Production of bioactive chicken follistatin315 in Escherichia coli.

Abstract

Follistatin (FST) binds to myostatin (MSTN), a potent negative regulator of skeletal muscle growth. Inhibition of MSTN activity by FST treatment has shown to enhance muscle growth as well as ameliorate symptoms of muscular dystrophy in animal models, illustrating the potential of FST as an agent to enhance muscle growth in animal agriculture or to treat muscle wasting conditions or disease in humans. Therefore, we designed a study to produce biologically active recombinant chicken FST315 (chFST315) in an Escherichia coli host. Since FST contains multiple intramolecular disulfide bonds, we expressed chFST315 protein in either a system that utilizes a periplasmic expression strategy, or a genetically modified E. coli system (SHuffle strain) that is capable of disulfide bond formation in the cytoplasm. Periplasmic expression of chFST315 using the pMAL-p5x vector system, which was designed to express maltose-binding protein (MBP) fusion protein, failed to produce a soluble recombinant protein.

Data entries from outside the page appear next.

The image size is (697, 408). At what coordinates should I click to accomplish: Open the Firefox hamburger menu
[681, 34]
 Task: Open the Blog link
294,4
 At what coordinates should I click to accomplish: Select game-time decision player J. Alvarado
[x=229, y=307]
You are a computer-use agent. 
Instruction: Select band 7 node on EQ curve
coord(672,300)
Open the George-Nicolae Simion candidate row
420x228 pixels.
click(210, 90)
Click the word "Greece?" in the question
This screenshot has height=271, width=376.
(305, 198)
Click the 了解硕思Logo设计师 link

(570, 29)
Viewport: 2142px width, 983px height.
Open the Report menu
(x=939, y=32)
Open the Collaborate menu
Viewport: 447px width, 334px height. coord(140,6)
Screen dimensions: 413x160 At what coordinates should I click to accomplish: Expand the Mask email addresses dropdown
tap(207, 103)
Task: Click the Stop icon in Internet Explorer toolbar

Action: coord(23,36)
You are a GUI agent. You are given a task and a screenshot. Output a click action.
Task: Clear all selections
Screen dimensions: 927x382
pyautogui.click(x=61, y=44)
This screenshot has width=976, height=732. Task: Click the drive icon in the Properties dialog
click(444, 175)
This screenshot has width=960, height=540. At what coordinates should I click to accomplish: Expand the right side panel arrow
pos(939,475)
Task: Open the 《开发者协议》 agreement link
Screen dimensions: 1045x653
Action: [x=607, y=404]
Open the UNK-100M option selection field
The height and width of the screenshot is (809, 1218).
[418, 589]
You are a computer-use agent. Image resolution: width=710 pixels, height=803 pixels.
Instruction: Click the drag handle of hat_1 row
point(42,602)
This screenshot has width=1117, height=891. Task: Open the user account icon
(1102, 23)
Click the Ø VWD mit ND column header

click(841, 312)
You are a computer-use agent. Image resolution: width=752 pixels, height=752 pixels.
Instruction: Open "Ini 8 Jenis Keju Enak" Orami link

However, cytoplasmic expression of chFST315 using pMAL-c5x vector in SHuffle E. coli strain resulted in a soluble expression of the recombinant protein (MBP-chFST315). Combination of heparin and amylose resin affinity chromatography yielded about 6 mg/L purified MBP-chFST315. The purified MBP-chFST315 showed binding affinity to MSTN and activin in a pull-down assay, as well as inhibited MSTN and activin activity in an in vitro reporter gene assay. In conclusion, results of the study demonstrate that for the first time a recombinant, biologically active FST molecule can be produced in a soluble form in E. coli. The ability to produce FST in a cost-effective system is expected to allow us to investigate the potentials of FST as an agent to improve skeletal muscle growth of meat producing animals via suppression of MSTN.